So the reports came out and it shows some credit card companies are doing better than others. That is odd because the economy is getting worse and unemployment is at a national rate just under 10%. The question is how did they perform substantially better than the other credit card companies.
An argument could be made that some credit card companies screened out their portfolios better than others. That would mean they had a computer program that had a model to determine which potential customers were more likely to default vs others.

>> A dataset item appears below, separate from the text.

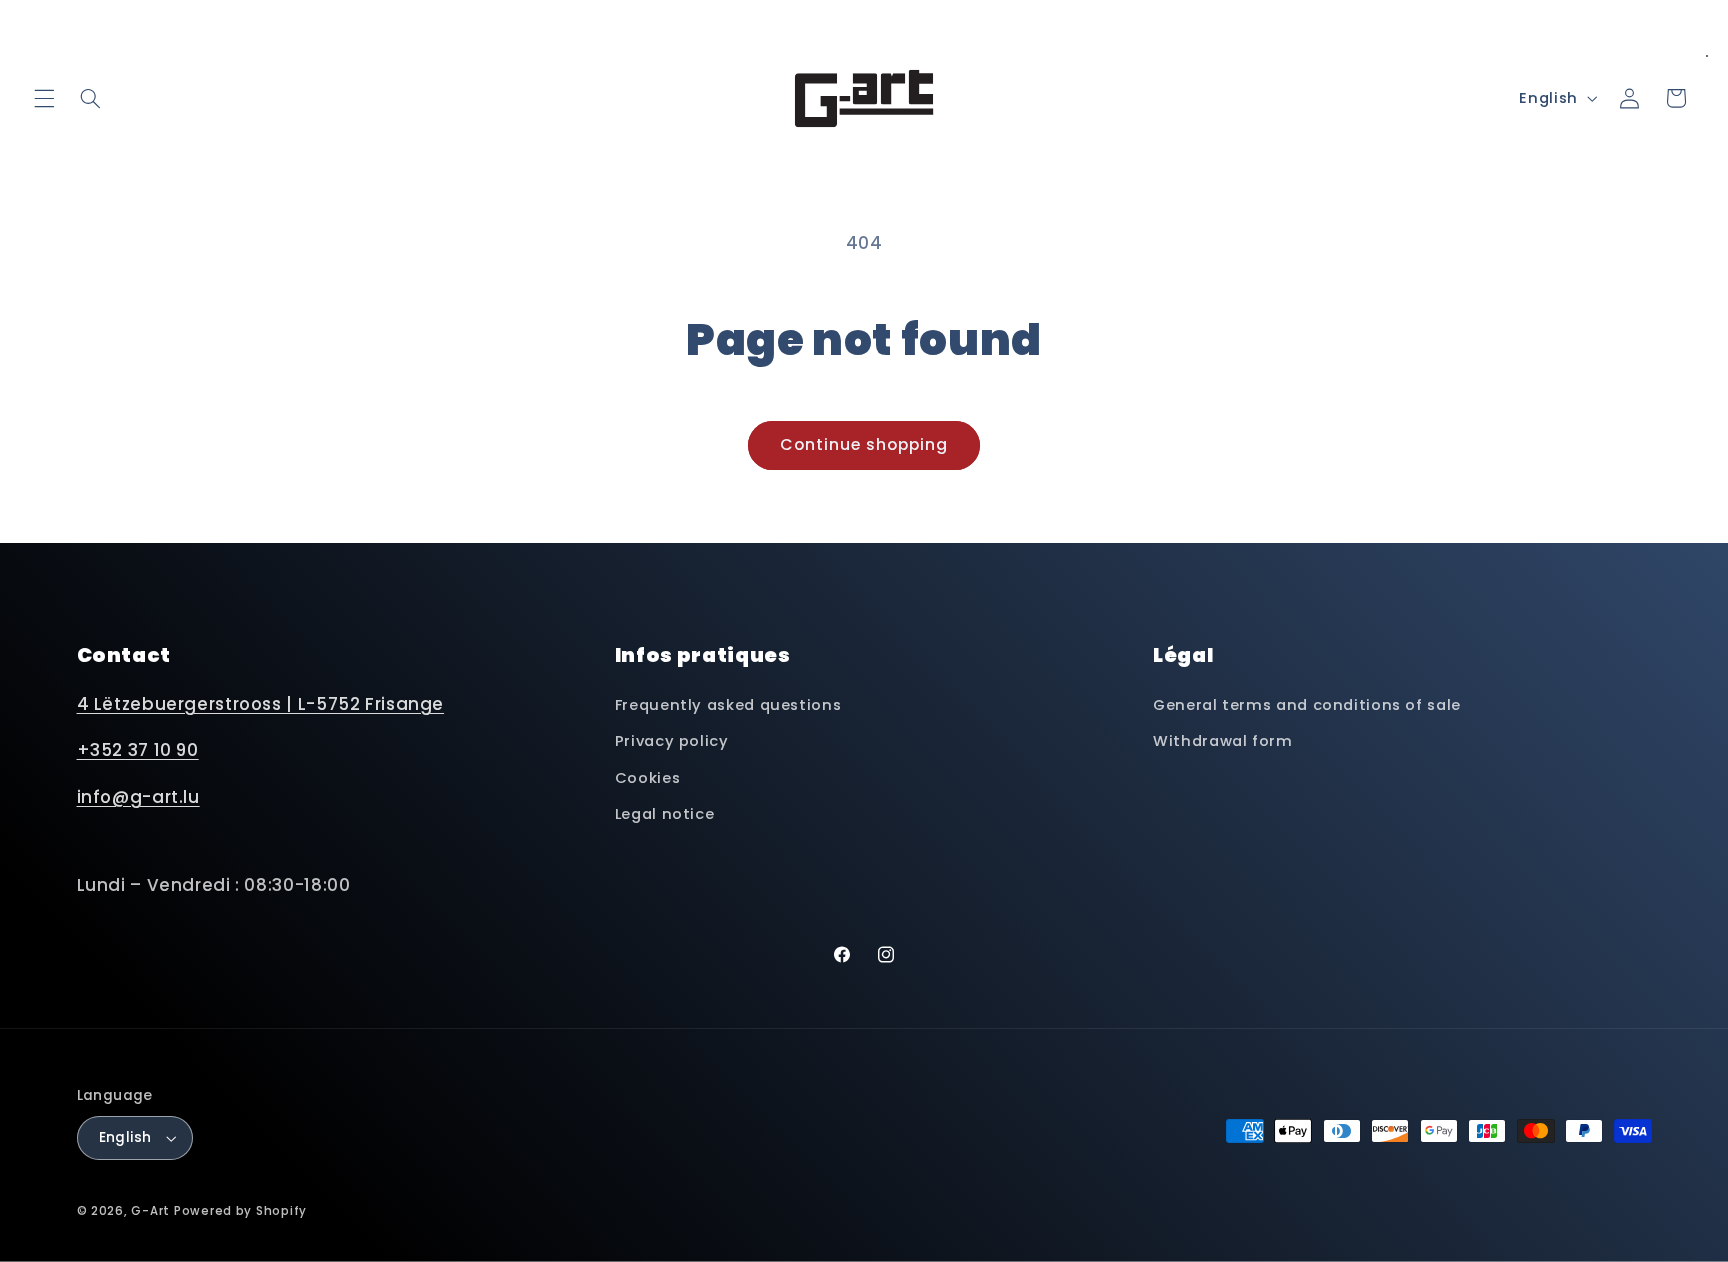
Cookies (647, 778)
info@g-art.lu (138, 797)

Given that the defaults increased due to an increase in unemployment, it is highly unlikely that a computer program existed to predict who would be laid off during a recession. My personal experience in the collection field would lead me to expect the credit card companies are doing the same thing that they always do. Everyone has a loss mitigation program to get everyone back into current status.
With the harshness of the recession, these credit card companies must be more aggressive to get their portfolios under control. They offer a one pay payment program to bring the loan current even if you are 3-6 months past due. This of course doesn’t resolve the customers’ issue of unemployment or lack of income, but it does give the company a method of reducing overall delinquency on the books. Some companies I have worked with would even do no payment offers to bring a loan to a current status as long as the customer would sign an agreement they would start payments again.

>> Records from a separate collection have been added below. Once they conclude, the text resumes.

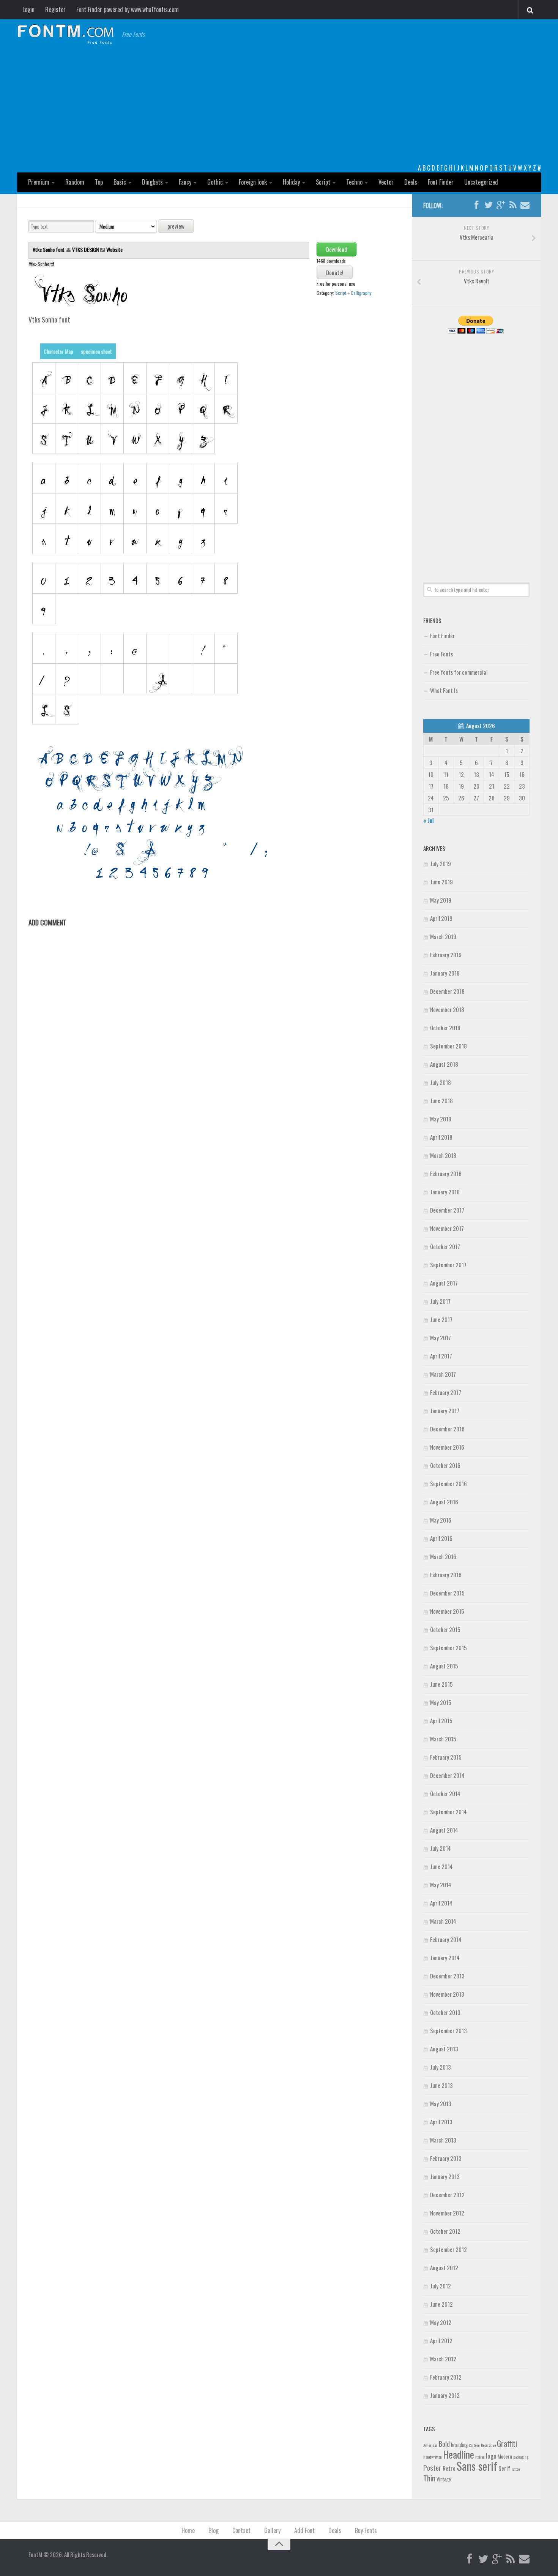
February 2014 (446, 1939)
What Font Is (444, 690)
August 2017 (444, 1283)
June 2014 (441, 1866)
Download (336, 249)
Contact (241, 2530)
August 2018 (444, 1064)
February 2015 (446, 1757)
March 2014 (443, 1921)
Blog (213, 2530)
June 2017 (441, 1319)
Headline (458, 2454)
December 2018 (447, 991)
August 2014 (444, 1830)
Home (188, 2530)
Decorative (488, 2445)
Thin (429, 2478)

Are any of these accounts legitimately current ? No, but they will be reported that way so they can generate reports that will be more favorable to its investors. Are these credit card companies who are doing better than others and beating the unemployment rates doing the same thing? I personally don’t know, but it wouldn’t surprise me if they did. Since it is more likely they are cooking the books than making better decisions who to give credit cards to.

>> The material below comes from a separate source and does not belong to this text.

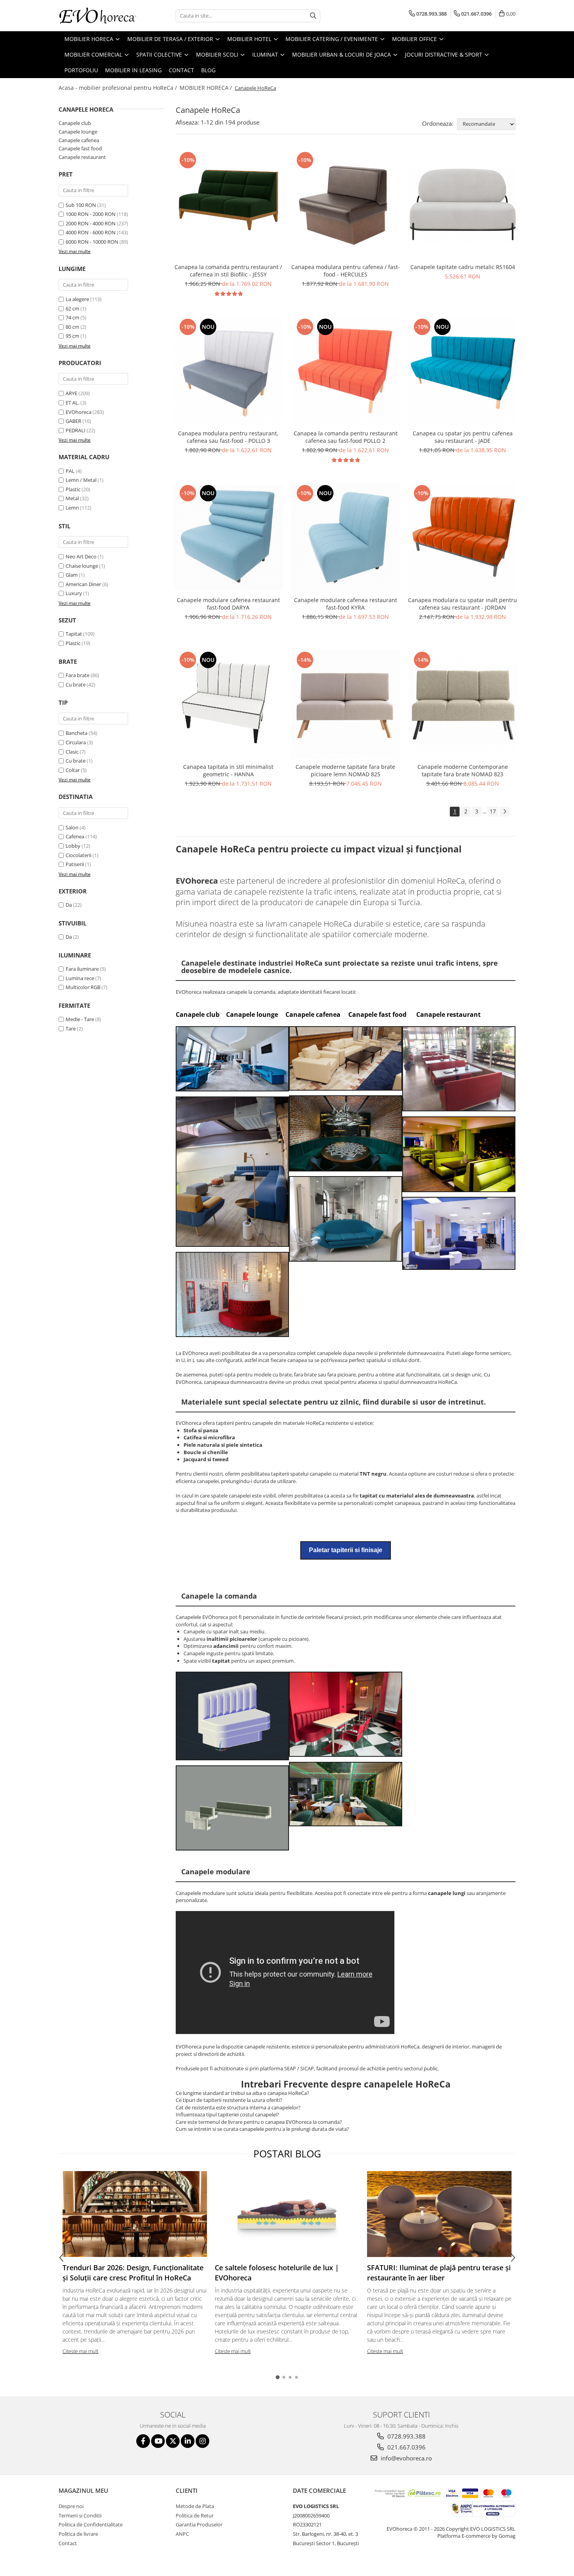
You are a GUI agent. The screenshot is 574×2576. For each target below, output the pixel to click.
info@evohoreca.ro (405, 2458)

NEW YORK – JPMorgan Chase & Co., Bank of America Corp., and Citigroup Inc., the biggest US credit card lenders, said more customers fell behind on payments in September as Credit Suisse Group AG forecast industry losses will mount for at least another year.
While the three banks, American Express Co., and Discover Financial Services all said actual write-offs fell in September, the surge in loans at least 30 days overdue, a signal of future defaults, may extend record industry losses. Card issuers typically write off loans after 180 days.
Of six US card issuers that released data yesterday, only New York-based Amex didn’t report an increase in defaults and delinquencies, while Capital One Financial Corp. was the lone issuer to report both higher losses and late payments. Moshe Orenbuch, Credit Suisse analyst, cast doubt on the idea that consumer credit is stabilizing.
“The combination of continued job losses and increasing bankruptcies means that the improvement in losses is over a year away,’’ Orenbuch wrote in a research note.
Loans at least 30 days overdue climbed to 4.69 percent from 4.48 percent in August at JPMorgan, and to 7.53 percent from 7.47 percent at Bank of America, the companies said in federal filings. Loans at least 35 days late rose to 5.5 percent from 5.38 percent at Citigroup, according to a separate filing by the New York-based lender.
Credit card defaults historically track US unemployment, which climbed to 9.8 percent in September, the highest since 1983. Defaults averaged 6.82 percent in August 2008, when the jobless rate was 6.2 percent.
Discover said late payments increased to 5.57 percent in September, from 5.35 percent the previous month. Capital One, the third-biggest issuer of Visa credit cards, said delinquent loans rose to 5.38 percent from 5.09 percent.